● GIVEN EXERCISE:
Can you lay out every line of the entries below as a Markdown table with a "Row" column for the row number and a "Line" column for the line itself, leaving out any blank lines?

● RAW RECORDS:
----

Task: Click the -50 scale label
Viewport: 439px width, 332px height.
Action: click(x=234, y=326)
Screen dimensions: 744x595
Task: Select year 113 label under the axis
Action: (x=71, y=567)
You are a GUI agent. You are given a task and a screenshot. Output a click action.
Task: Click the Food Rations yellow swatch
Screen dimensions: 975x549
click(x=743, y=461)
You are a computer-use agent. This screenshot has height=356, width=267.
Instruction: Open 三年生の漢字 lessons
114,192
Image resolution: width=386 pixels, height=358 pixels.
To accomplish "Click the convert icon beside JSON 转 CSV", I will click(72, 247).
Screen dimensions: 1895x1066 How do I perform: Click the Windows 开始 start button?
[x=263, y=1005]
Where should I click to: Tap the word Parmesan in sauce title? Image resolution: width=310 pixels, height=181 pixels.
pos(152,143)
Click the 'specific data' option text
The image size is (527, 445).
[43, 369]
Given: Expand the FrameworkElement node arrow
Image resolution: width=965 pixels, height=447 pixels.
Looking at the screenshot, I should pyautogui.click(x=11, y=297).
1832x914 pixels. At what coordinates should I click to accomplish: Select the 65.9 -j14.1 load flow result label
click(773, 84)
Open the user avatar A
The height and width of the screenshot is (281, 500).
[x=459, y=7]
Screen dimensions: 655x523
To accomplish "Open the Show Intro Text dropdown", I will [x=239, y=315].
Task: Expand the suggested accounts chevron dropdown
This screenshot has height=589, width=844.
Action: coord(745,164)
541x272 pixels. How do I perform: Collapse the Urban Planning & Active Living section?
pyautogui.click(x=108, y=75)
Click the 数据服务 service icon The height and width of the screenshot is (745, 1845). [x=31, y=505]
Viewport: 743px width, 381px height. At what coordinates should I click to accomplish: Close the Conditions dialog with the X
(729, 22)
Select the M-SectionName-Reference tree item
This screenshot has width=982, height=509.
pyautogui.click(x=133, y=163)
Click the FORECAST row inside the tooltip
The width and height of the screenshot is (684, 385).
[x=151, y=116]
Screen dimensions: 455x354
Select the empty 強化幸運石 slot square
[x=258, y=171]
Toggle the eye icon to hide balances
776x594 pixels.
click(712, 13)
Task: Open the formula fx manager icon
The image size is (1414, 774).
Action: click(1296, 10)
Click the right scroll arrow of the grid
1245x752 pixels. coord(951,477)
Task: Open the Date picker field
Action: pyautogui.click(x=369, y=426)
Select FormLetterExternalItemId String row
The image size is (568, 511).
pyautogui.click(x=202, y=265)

----

● REPLY:
| Row | Line |
|---|---|
| 1 | Task: Click the -50 scale label |
| 2 | Viewport: 439px width, 332px height. |
| 3 | Action: click(x=234, y=326) |
| 4 | Screen dimensions: 744x595 |
| 5 | Task: Select year 113 label under the axis |
| 6 | Action: (x=71, y=567) |
| 7 | You are a GUI agent. You are given a task and a screenshot. Output a click action. |
| 8 | Task: Click the Food Rations yellow swatch |
| 9 | Screen dimensions: 975x549 |
| 10 | click(x=743, y=461) |
| 11 | You are a computer-use agent. This screenshot has height=356, width=267. |
| 12 | Instruction: Open 三年生の漢字 lessons |
| 13 | 114,192 |
| 14 | Image resolution: width=386 pixels, height=358 pixels. |
| 15 | To accomplish "Click the convert icon beside JSON 转 CSV", I will click(72, 247). |
| 16 | Screen dimensions: 1895x1066 How do I perform: Click the Windows 开始 start button? |
| 17 | [x=263, y=1005] |
| 18 | Where should I click to: Tap the word Parmesan in sauce title? Image resolution: width=310 pixels, height=181 pixels. |
| 19 | pos(152,143) |
| 20 | Click the 'specific data' option text |
| 21 | The image size is (527, 445). |
| 22 | [43, 369] |
| 23 | Given: Expand the FrameworkElement node arrow |
| 24 | Image resolution: width=965 pixels, height=447 pixels. |
| 25 | Looking at the screenshot, I should pyautogui.click(x=11, y=297). |
| 26 | 1832x914 pixels. At what coordinates should I click to accomplish: Select the 65.9 -j14.1 load flow result label |
| 27 | click(773, 84) |
| 28 | Open the user avatar A |
| 29 | The height and width of the screenshot is (281, 500). |
| 30 | [x=459, y=7] |
| 31 | Screen dimensions: 655x523 |
| 32 | To accomplish "Open the Show Intro Text dropdown", I will [x=239, y=315]. |
| 33 | Task: Expand the suggested accounts chevron dropdown |
| 34 | This screenshot has height=589, width=844. |
| 35 | Action: coord(745,164) |
| 36 | 541x272 pixels. How do I perform: Collapse the Urban Planning & Active Living section? |
| 37 | pyautogui.click(x=108, y=75) |
| 38 | Click the 数据服务 service icon The height and width of the screenshot is (745, 1845). [x=31, y=505] |
| 39 | Viewport: 743px width, 381px height. At what coordinates should I click to accomplish: Close the Conditions dialog with the X |
| 40 | (729, 22) |
| 41 | Select the M-SectionName-Reference tree item |
| 42 | This screenshot has width=982, height=509. |
| 43 | pyautogui.click(x=133, y=163) |
| 44 | Click the FORECAST row inside the tooltip |
| 45 | The width and height of the screenshot is (684, 385). |
| 46 | [x=151, y=116] |
| 47 | Screen dimensions: 455x354 |
| 48 | Select the empty 強化幸運石 slot square |
| 49 | [x=258, y=171] |
| 50 | Toggle the eye icon to hide balances |
| 51 | 776x594 pixels. |
| 52 | click(712, 13) |
| 53 | Task: Open the formula fx manager icon |
| 54 | The image size is (1414, 774). |
| 55 | Action: click(1296, 10) |
| 56 | Click the right scroll arrow of the grid |
| 57 | 1245x752 pixels. coord(951,477) |
| 58 | Task: Open the Date picker field |
| 59 | Action: pyautogui.click(x=369, y=426) |
| 60 | Select FormLetterExternalItemId String row |
| 61 | The image size is (568, 511). |
| 62 | pyautogui.click(x=202, y=265) |